* _Exercise description_
Scan the entries below. List each line with "Given".

* _Exercise materials_
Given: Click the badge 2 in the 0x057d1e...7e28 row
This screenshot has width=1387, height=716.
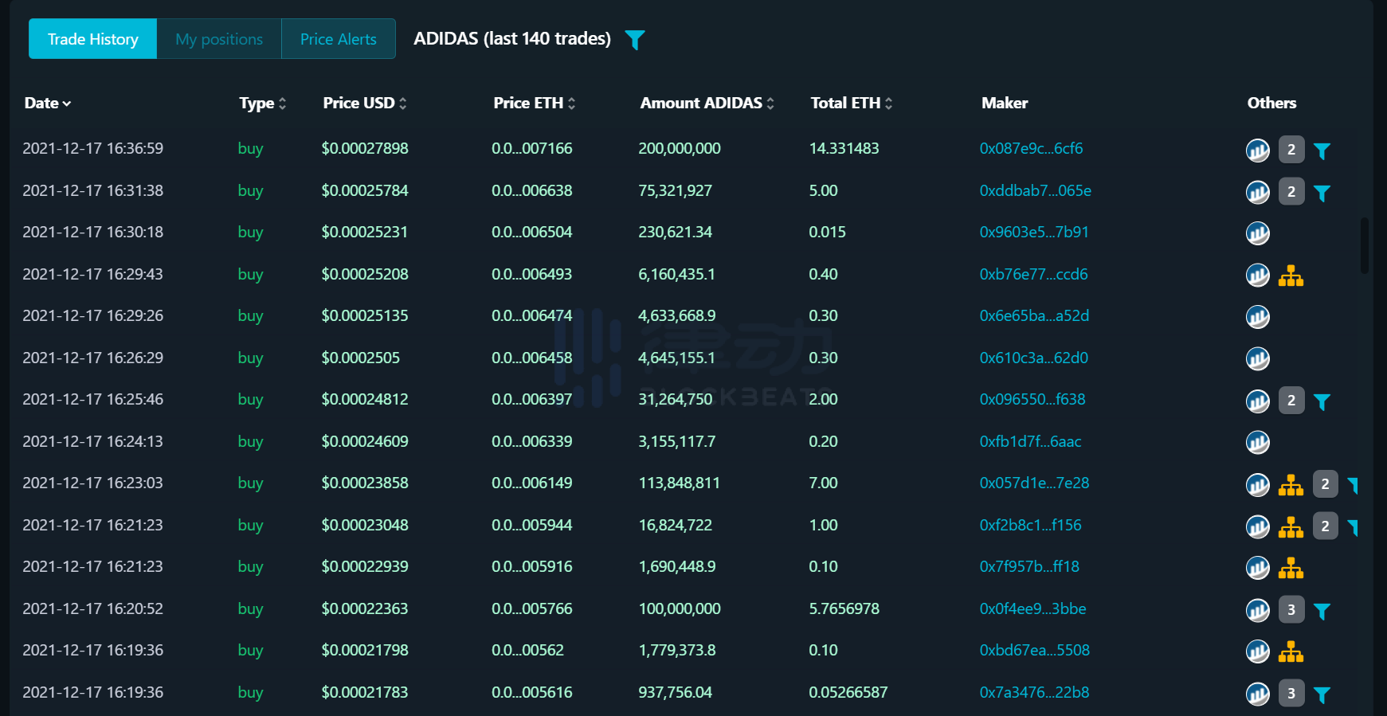Looking at the screenshot, I should [x=1325, y=484].
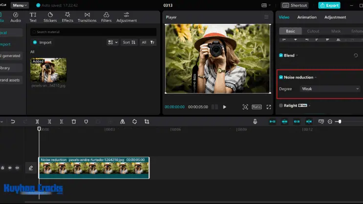Click the Mirror flip icon in timeline toolbar
The height and width of the screenshot is (204, 363).
tap(122, 122)
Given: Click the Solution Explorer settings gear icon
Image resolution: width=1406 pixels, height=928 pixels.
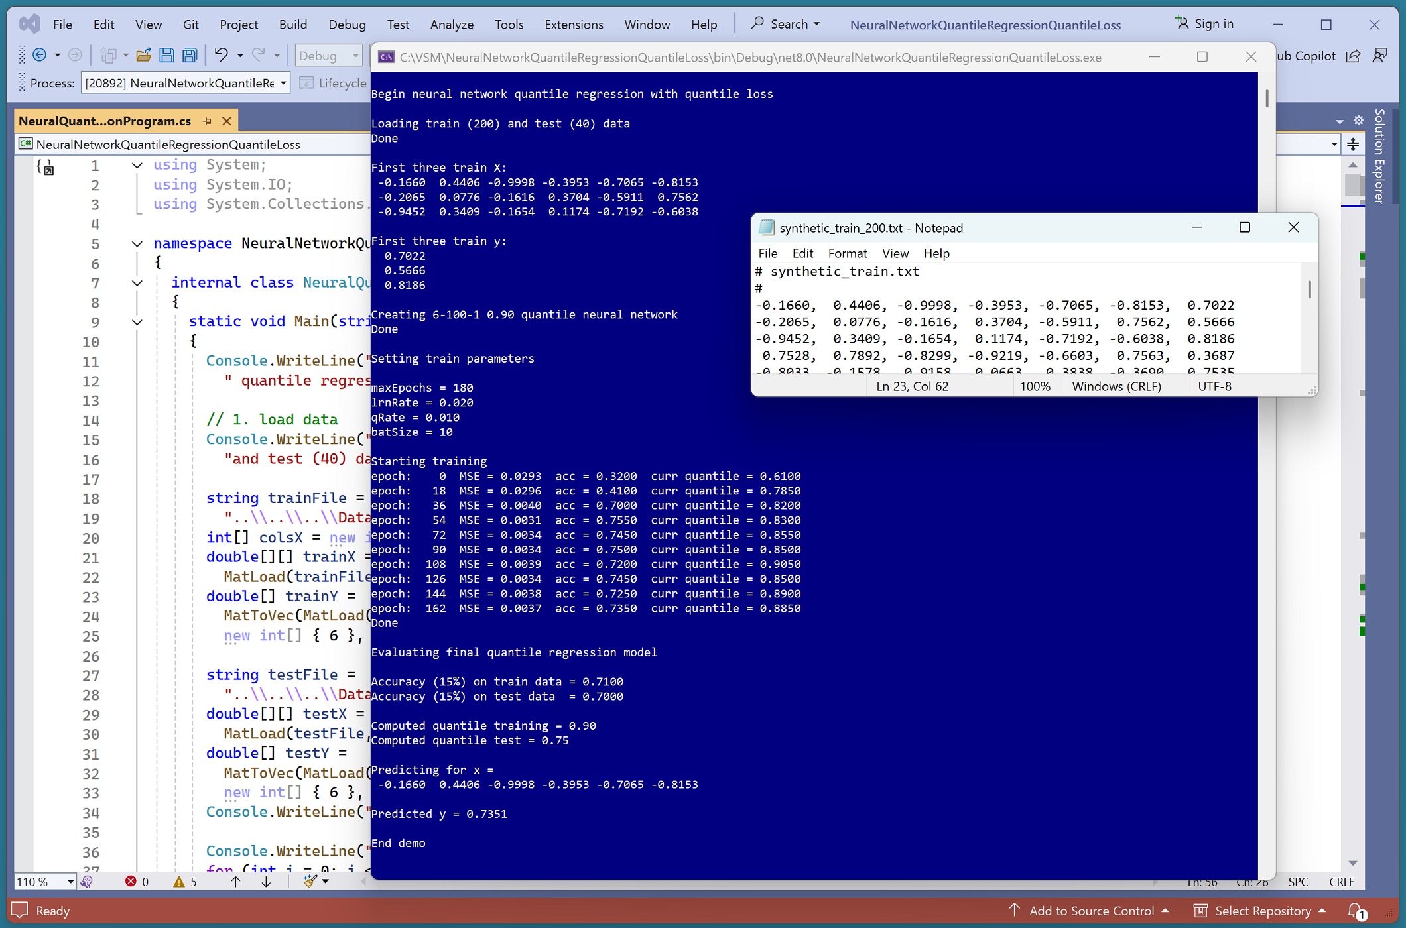Looking at the screenshot, I should [1358, 121].
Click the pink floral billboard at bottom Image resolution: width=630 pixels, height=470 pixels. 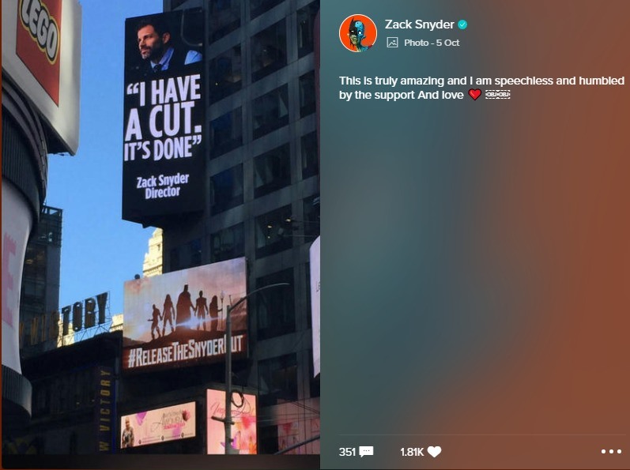(x=232, y=422)
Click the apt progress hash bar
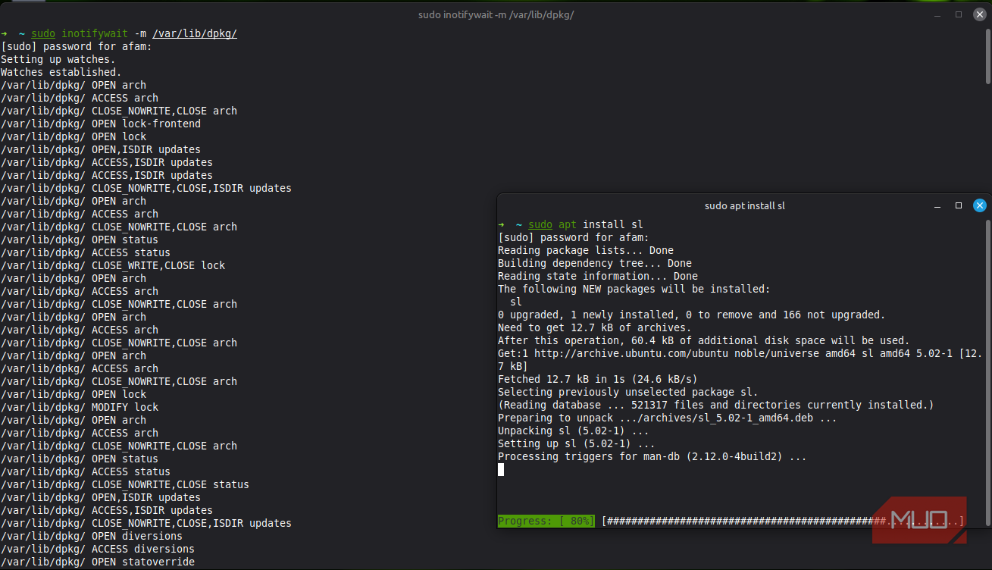Screen dimensions: 992x570 click(743, 521)
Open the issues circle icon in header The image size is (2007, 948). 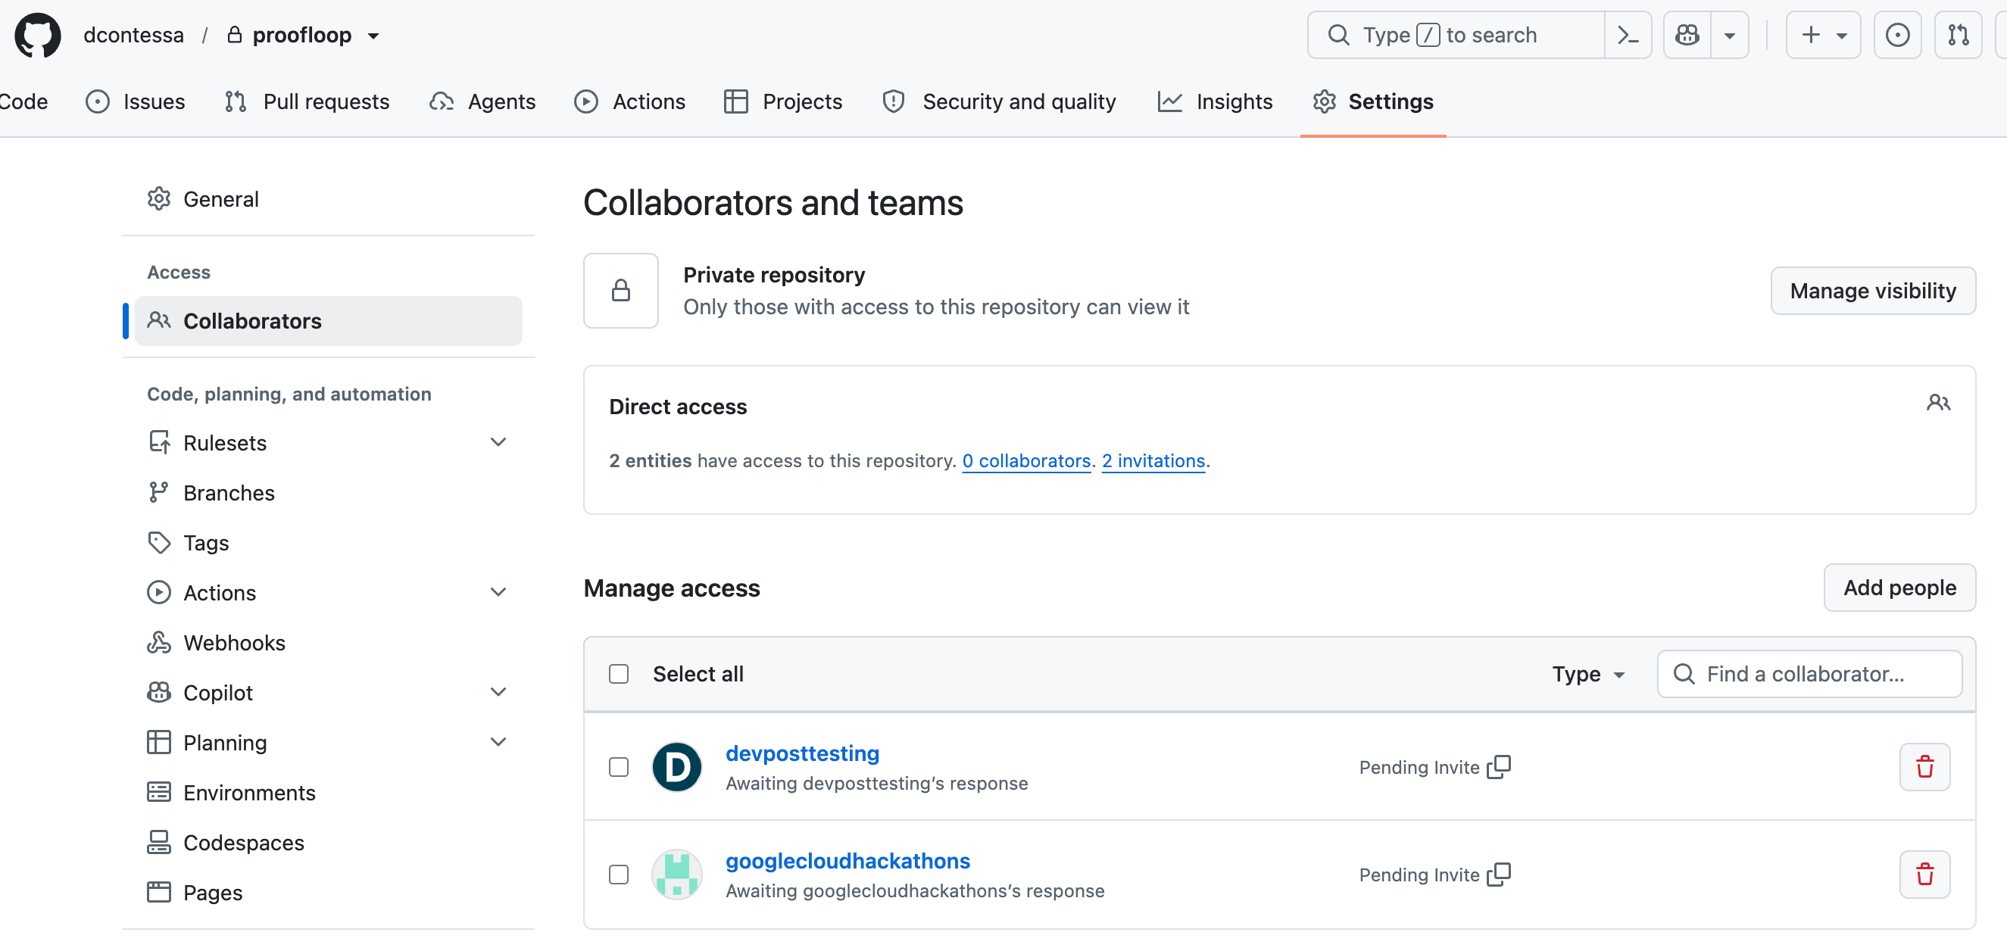1897,35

* _Solution for this problem_
Given: Click the badge 2 in the 0x057d1e...7e28 row
Given: Click the Solution Explorer settings gear icon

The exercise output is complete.